Jessica Lyon, a double major in American Studies and Cinema Studies, is one of the many exemplary students who graduated from Colby College in Spring 2019. Before she left, she completed a project of cultural and historical significance that we want to share with the community at large. With the help of a research grant from the Center for the Arts and Humanities, as well as a Compagna-Sennett research fellowship from the Religious Studies Department, Jessica created a documentary titled Reclaiming German Citizenship After the Holocaust. The documentary served as a year-long capstone project for Jessica’s independent major in Cinema Studies. Jessica was advised in her research by Associate Professor of Cinema Studies Steve Wurtzler. To watch the trailer, please click here.
This project explores critical issues of identity, family, history, and culture through personal narratives as well as interviews with academics. In the documentary, German Jews who immigrated to the US and their descendants reflect on the difficulties of deciding whether or not to reclaim German citizenship lost during the Holocaust. Jessica is interested in the interplay of the many identities which comprise each individual — American, German, and Jewish. Her focus on family history resonated strongly with the 2018-19 Center for the Arts and Humanities theme “The Presence of the Past.”
The grants Jessica received enabled her to interview many German Jews and their descendants in Maine, in the Washington, D.C., area, and in Philadelphia.

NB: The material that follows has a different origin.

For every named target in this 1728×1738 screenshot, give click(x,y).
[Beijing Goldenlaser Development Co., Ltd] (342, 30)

This funding also allowed her to obtain high quality audio recording equipment, and to pay the application fees for film festivals where she hopes she can show the documentary.
As part of her research, Jessica interviewed professors from Colby, Bowdoin, and the University of Southern Maine, as well as Holocaust survivors and their descendants. She learned that some individuals were interested in acquiring German citizenship because of the benefits of dual citizenship, including the ability to live and work in the European Union. During the application process, many individuals gained new and important insights into their family history. She found that individuals who chose not to pursue German citizenship had no desire to establish formal connections with a place that held such a terrible significance in their family history. Each person whom Jessica interviewed had to grapple with the past, whether or not they chose to apply for German citizenship. In some cases, their family’s traumatic experiences in the Holocaust are still evident in how they live today—in their mindsets, and in their activism to try to prevent anything like the Holocaust from happening again.

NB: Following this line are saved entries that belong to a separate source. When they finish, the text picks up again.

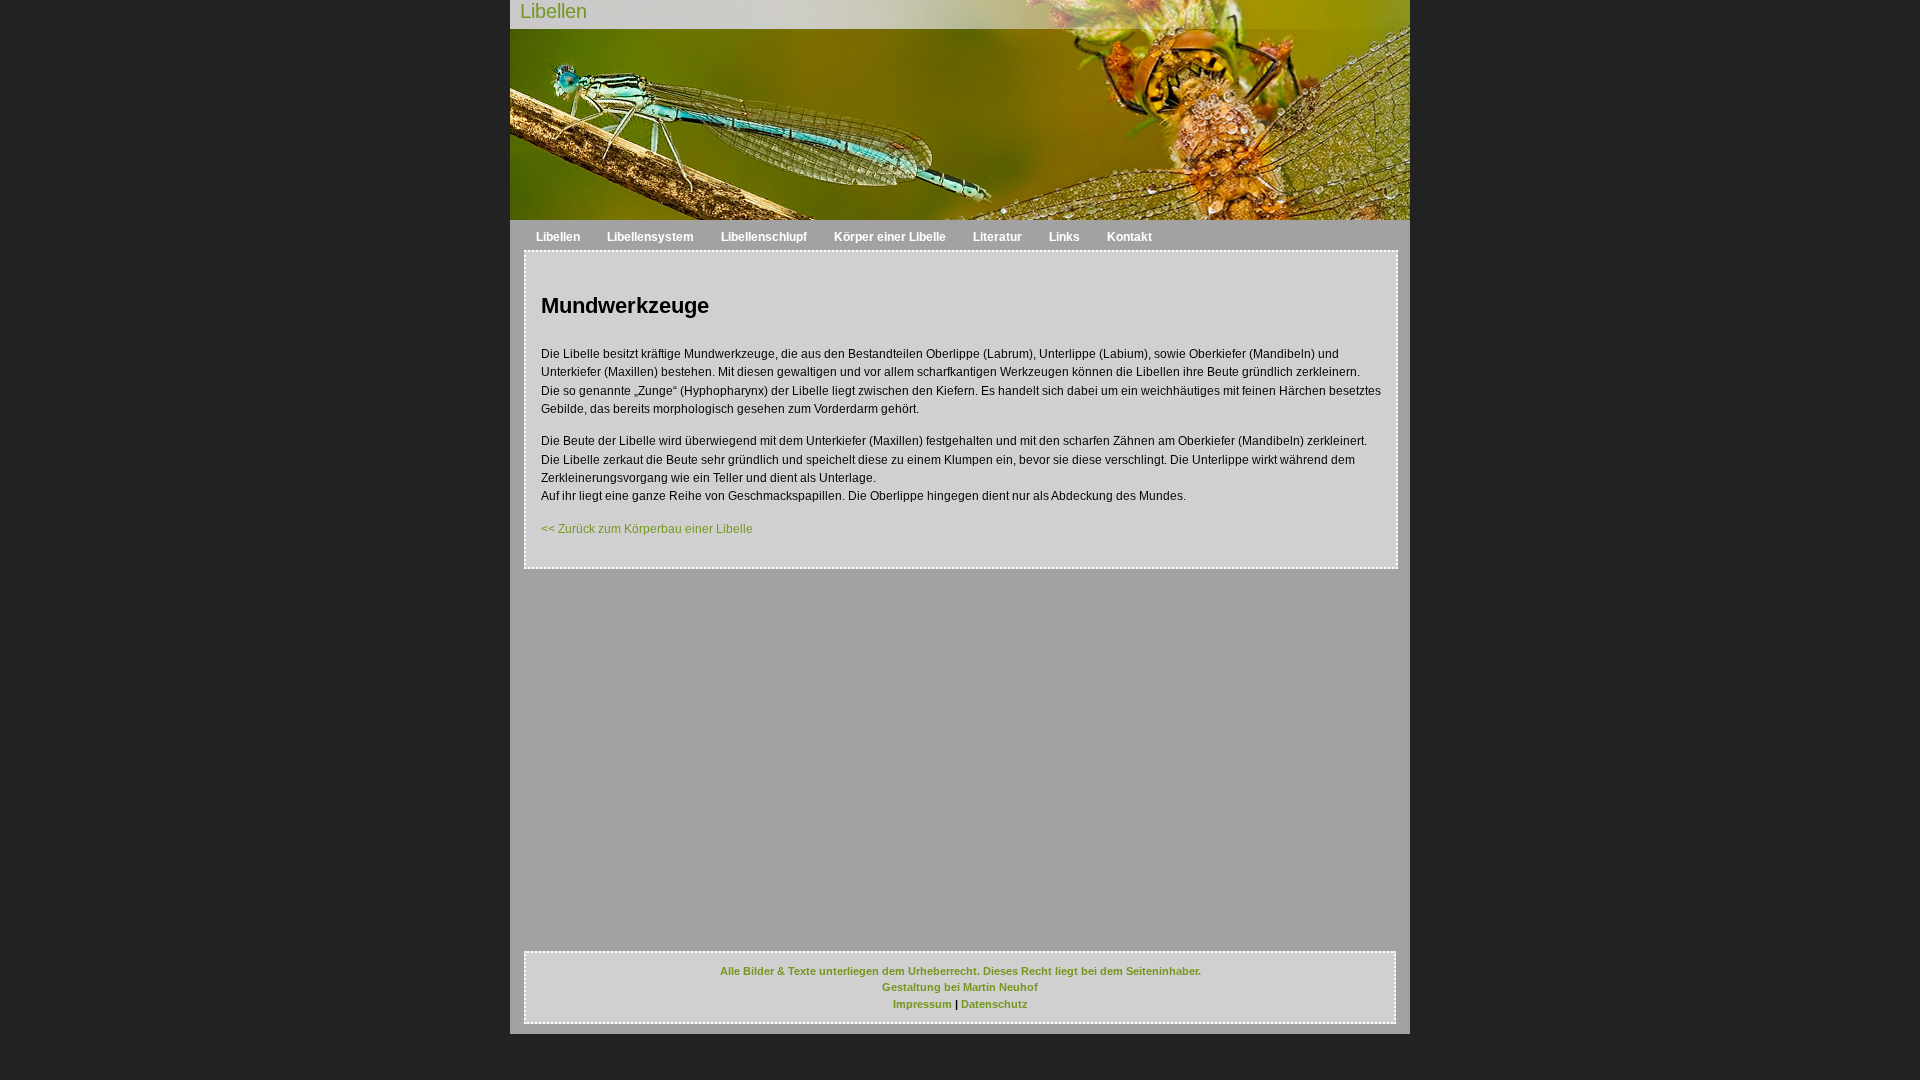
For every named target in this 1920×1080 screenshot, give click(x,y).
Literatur (997, 237)
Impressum (922, 1004)
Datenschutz (994, 1004)
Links (1064, 237)
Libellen (553, 11)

The story isn’t just about Jewish or German identity, but about American identity. Everyone whom Jessica interviewed considers themselves to be American. Interviewees discussed the opportunities America had given them, but some noted the continuing threat of anti-semitism. They are both appreciative of their lives in America and saddened that, generations after the Holocaust, intolerance still exists.
Jessica told us that she was grateful for the support she had received from the Center for the Arts and Humanities, and that she would strongly recommend other students to apply for Center research grants. “It can be very helpful in expanding the types of opportunities which you can pursue.” Jessica told us. “I wouldn’t have been able to go to Philadelphia and get a really important interview that has helped shape my documentary without the funding.”
When asked what she wants viewers to take from her documentary, Jessica replied that she wants people to “understand and explore the interconnectedness of identity, globalization, citizenship, and culture.” She also wants viewers to consider their own history and connections to their families. We hope that this article will serve a similar purpose, encouraging you to think on the presence of the past, on the role of your own family history to your identity and place in the modern world. Because where would any of us be, without family?